Dans une question écrite adressée à la ministre norvégienne des Affaires étrangères, lors d'une séance tenue mercredi, la députée a appelé à exercer des pressions sur le Maroc pour l'amener à mettre fin à son occupation illégale du Sahara occidental, estimant nécessaire d'intervenir auprès de la France pour l'exhorter à cesser de défendre l'occupation marocaine illégale. Mme Emilie Inger Mihl a rappelé la position «indigne» de la France qui avait voté, au niveau du Conseil de sécurité, contre une proposition américano-britannique appelant à l'élargissement des prérogatives de la Mission de l'Onu pour l'organisation d'un référendum au Sahara occidental (Minurso).
A ce propos, la députée norvégienne s'est interrogée sur «la position française qui s'oppose aux droits légitimes du peuple sahraoui à la liberté et à l'indépendance», au niveau de tous les fora internationaux notamment à l'ONU, au Conseil de sécurité et dans les institutions de l'UE.
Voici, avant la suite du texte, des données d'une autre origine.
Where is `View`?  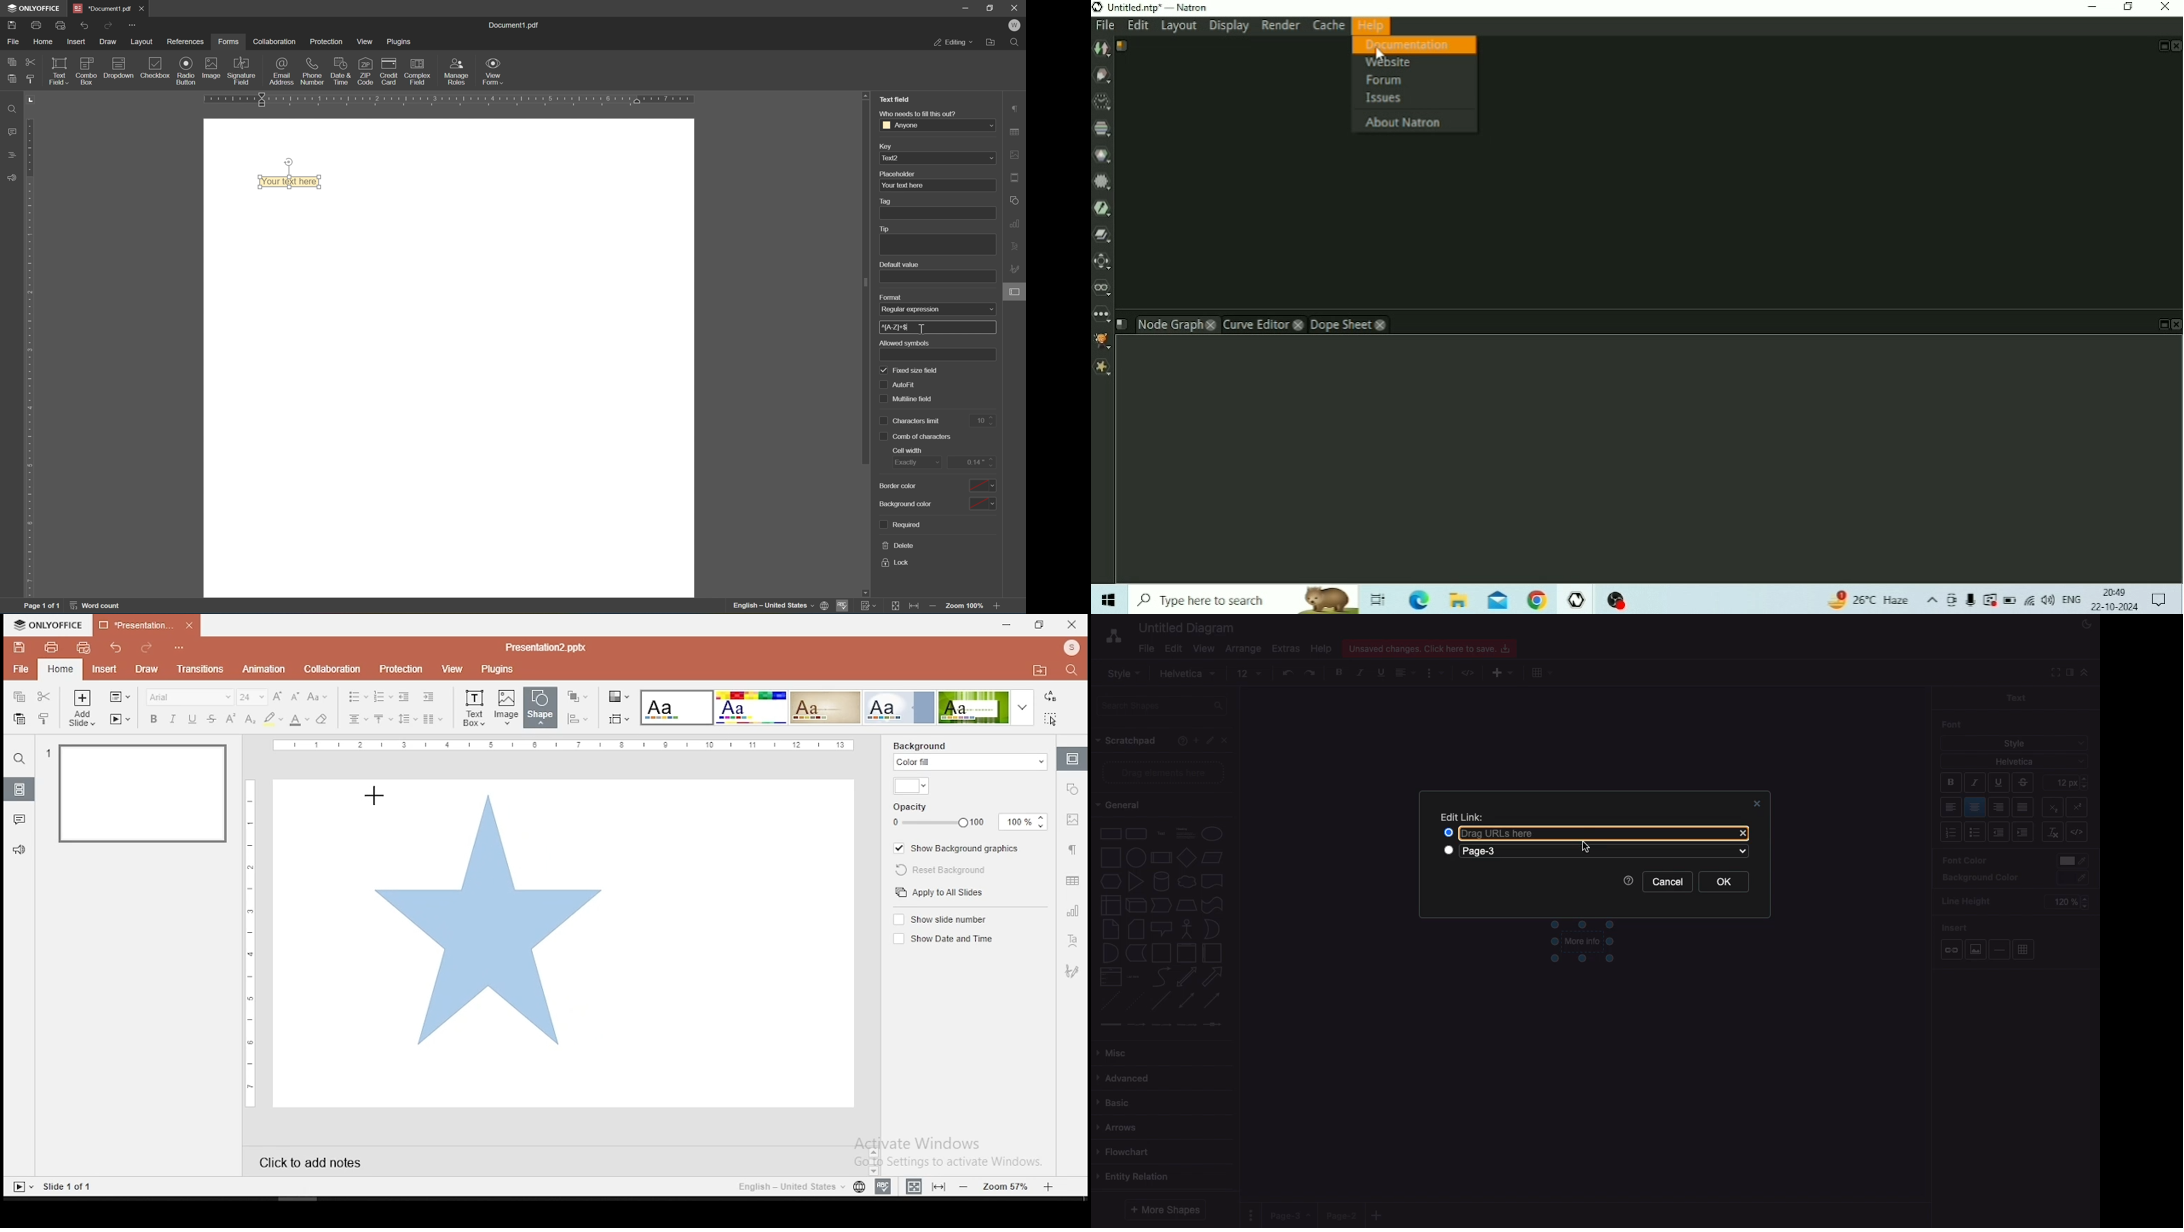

Evoquant la situation des prisonniers politiques du groupe Gdeim Izik, dont certains ont été condamnés à la perpétuité par les tribunaux marocains, faisant fi ainsi du droit international et démontrant les pratiques marocaines illégales contre le peuple sahraoui, la députée a estimé que «la Norvège, en ce mois de l'année (avril), consacré au débat de la cause sahraouie, doit intervenir auprès des membres du Conseil de sécurité notamment auprès de la France, en vue de permettre à la Minurso de mener à bien sa mission de protection et de contrôle des droits de l'Homme, dans toutes les régions de son action».